J’avais une seconde crainte, relative à l’engouement actuel pour la méthanisation. Cette technique est souvent envisagée du fait de l’impossibilité de créer de nouveaux sites de stockage ou d’incinération, comme ce fut notamment le cas à Montpellier. Il faut donc continuer, sur ce point, à faire œuvre de pédagogie, car la méthanisation, qui ne traite que la partie fermentescible, ne peut en aucun cas se substituer à l’incinération ou au stockage, seuls modes de traitement final des déchets.

Nous avons pu constater, à Lille, que la méthanisation sur biodéchets, couplée à l’existence d’un incinérateur, fonctionnait bien. Son coût élevé a toutefois conduit la mission à recommander son utilisation plutôt pour les grandes agglomérations, au-delà d’un certain tonnage de déchets. En effet, la collecte sélective de biodéchets reste une entreprise aléatoire puisque les quantités captées chez l’habitant sont très souvent inférieures aux prévisions et soumises, de surcroît, à des variations saisonnières importantes.

À cet égard, la mission s’est montrée réticente à l’idée d’une généralisation de la collecte séparée des biodéchets, difficilement acceptable en milieu très urbain et peu opérante en milieu très rural, où le compostage à domicile apparaît préférable. Les exemples de Stockholm et de Lille nous ont démontré toute l’importance de la collecte de gros producteurs. On a par exemple vu que, à Stockholm, la collecte des déchets chez les particuliers avait été pratiquement arrêtée et que, à Lille, elle était très peu importante.
=-=-=
### Consignes
#1 Répondez aux questions suivantes à partir de l'extrait sur la méthanisation :
(a) Dans quelle ville la méthanisation a-t-elle été envisagée faute de pouvoir créer de nouveaux sites de stockage ou d'incinération ?
(b) Pour quel type de collectivités la mission recommande-t-elle plutôt la méthanisation ?
(c) Dans quelle ville la collecte des déchets chez les particuliers a-t-elle été pratiquement arrêtée ?
#2 Recopiez mot pour mot l'extrait sur la méthanisation, de « Nous avons pu » à « variations saisonnières importantes. ».
#3 Reprenez l'extrait sur la méthanisation et poursuivez-le à partir de sa dernière phrase.

### Données fournies
=-=-=
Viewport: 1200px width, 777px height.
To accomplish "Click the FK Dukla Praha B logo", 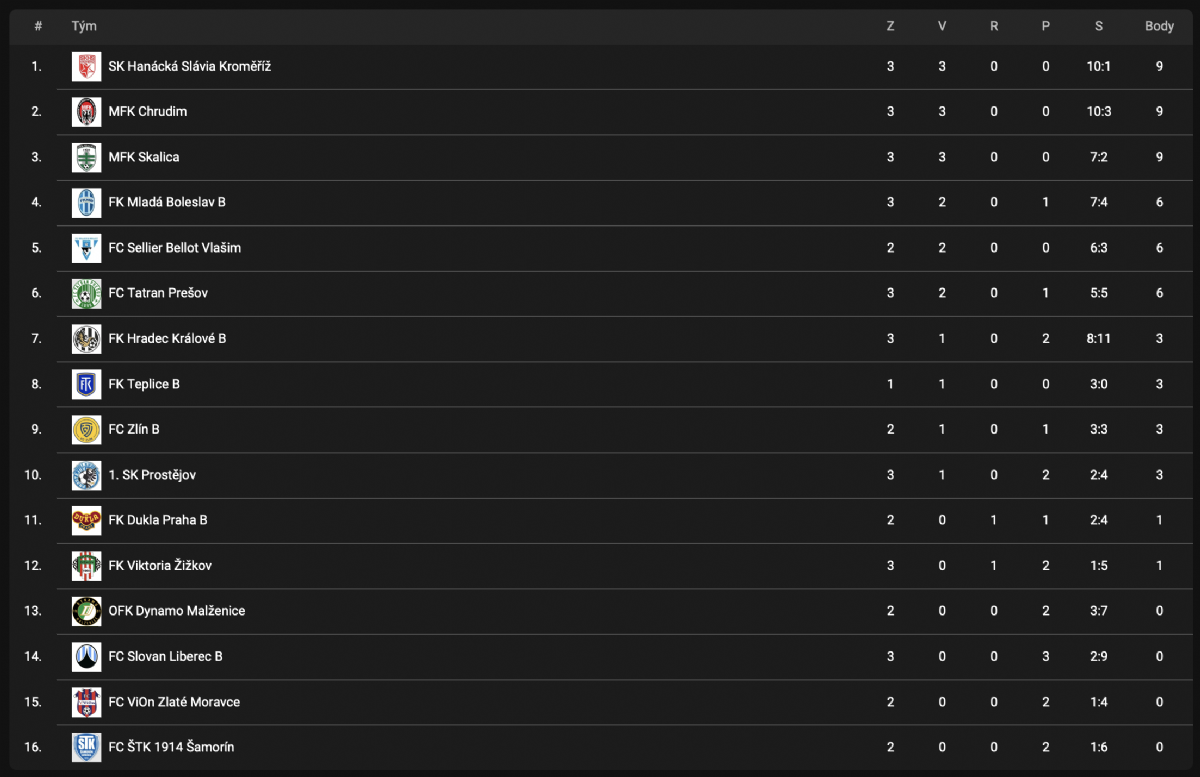I will click(x=87, y=520).
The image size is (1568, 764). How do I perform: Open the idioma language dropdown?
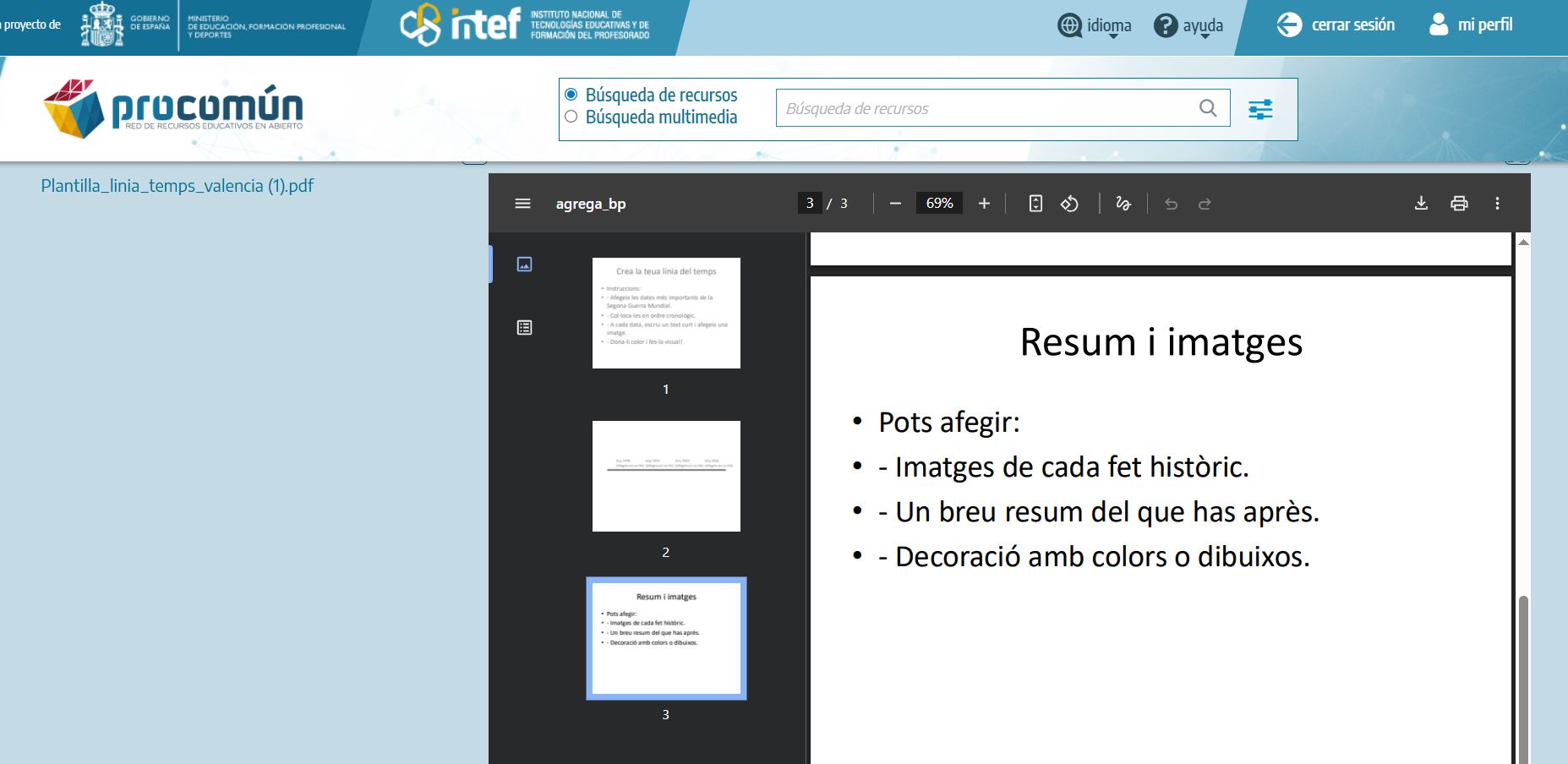pyautogui.click(x=1094, y=25)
=-=-=
### Réponses
#1
(a) À Montpellier.
(b) Pour les grandes agglomérations, au-delà d'un certain tonnage de déchets.
(c) À Stockholm.

#2
Nous avons pu constater, à Lille, que la méthanisation sur biodéchets, couplée à l’existence d’un incinérateur, fonctionnait bien. Son coût élevé a toutefois conduit la mission à recommander son utilisation plutôt pour les grandes agglomérations, au-delà d’un certain tonnage de déchets. En effet, la collecte sélective de biodéchets reste une entreprise aléatoire puisque les quantités captées chez l’habitant sont très souvent inférieures aux prévisions et soumises, de surcroît, à des variations saisonnières importantes.

#3
Enfin, la méthanisation sur déchets ménagers non triés à la source pose encore aujourd’hui des difficultés techniques importantes et présente un rendement énergétique relativement faible. Ces inconvénients doivent en conséquence être soigneusement pesés au regard du coût important des installations nécessaires à la mise en œuvre de cette solution.

J’en viens au stockage, qui, comme chacun le sait, fait désormais l’objet d’une stratégie globale de réduction. Nous ne contestons naturellement pas cette trajectoire de baisse des quantités de déchets enfouies, mais nous estimons primordial de la poursuivre avec discernement et réalisme.

Le stockage des déchets pâtit souvent, dans l’opinion, d’une image négative : on assimile généralement les sites de stockage à des dépotoirs sources de fortes nuisances olfactives.

La mission s’est d’abord attachée à démontrer que le durcissement des normes de stockage avait considérablement réduit les risques de contamination des eaux ou des sols et que l’impact sanitaire de ces installations était limité.

Mais le véritable enjeu aujourd’hui est celui de la valorisation du biogaz et, plus globalement, de la limitation des émissions de gaz à effet de serre. Nous le rappelons dans le rapport : les expertises en cours ne permettent pas de trancher définitivement sur les mérites comparés de la valorisation en amont des déchets organiques ou de la valorisation en centre d’enfouissement du biogaz capté.

Compte tenu de ces incertitudes, il nous semble abusif de renoncer au stockage sans autre forme de procès pour se lancer dans des technologies non totalement éprouvées et coûteuses en investissements.

Nous considérons même que ce mode de traitement demeure pertinent, voire indispensable, notamment en milieu rural, sous réserve que le biogaz qui en est issu soit capté et valorisé de la façon la plus performante possible.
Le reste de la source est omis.